-------- Data supplied --------
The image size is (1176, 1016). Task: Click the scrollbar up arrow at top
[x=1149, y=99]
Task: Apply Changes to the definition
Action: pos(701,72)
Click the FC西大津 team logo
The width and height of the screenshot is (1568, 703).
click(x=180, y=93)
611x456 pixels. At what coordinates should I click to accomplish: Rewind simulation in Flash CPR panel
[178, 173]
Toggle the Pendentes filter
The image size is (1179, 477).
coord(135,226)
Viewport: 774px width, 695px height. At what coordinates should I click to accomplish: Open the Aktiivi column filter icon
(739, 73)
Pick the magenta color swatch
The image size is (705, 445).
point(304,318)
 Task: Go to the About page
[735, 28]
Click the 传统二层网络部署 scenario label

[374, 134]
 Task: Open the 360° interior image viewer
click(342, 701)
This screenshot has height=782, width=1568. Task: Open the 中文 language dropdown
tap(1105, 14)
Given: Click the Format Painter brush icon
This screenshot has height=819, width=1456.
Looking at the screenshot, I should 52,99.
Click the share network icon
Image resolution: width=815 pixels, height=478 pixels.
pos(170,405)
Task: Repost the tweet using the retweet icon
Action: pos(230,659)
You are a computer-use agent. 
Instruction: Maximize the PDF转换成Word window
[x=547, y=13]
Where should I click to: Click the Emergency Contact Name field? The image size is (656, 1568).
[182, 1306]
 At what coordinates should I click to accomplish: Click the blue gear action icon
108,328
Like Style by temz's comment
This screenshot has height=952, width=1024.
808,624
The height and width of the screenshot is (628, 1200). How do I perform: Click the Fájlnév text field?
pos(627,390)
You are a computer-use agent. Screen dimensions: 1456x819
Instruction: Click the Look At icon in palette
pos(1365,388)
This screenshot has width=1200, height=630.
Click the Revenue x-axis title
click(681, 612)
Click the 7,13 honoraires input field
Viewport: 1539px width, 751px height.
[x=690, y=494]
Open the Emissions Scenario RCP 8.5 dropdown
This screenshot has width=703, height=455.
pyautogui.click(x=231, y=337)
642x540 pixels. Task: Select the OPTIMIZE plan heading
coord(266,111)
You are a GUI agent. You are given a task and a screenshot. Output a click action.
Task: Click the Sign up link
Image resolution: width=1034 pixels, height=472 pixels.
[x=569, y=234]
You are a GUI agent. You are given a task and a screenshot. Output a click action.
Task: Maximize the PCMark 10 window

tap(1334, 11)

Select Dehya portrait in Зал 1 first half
--------
How many lines in the rows above contain the word "Select"? Give only the number.

2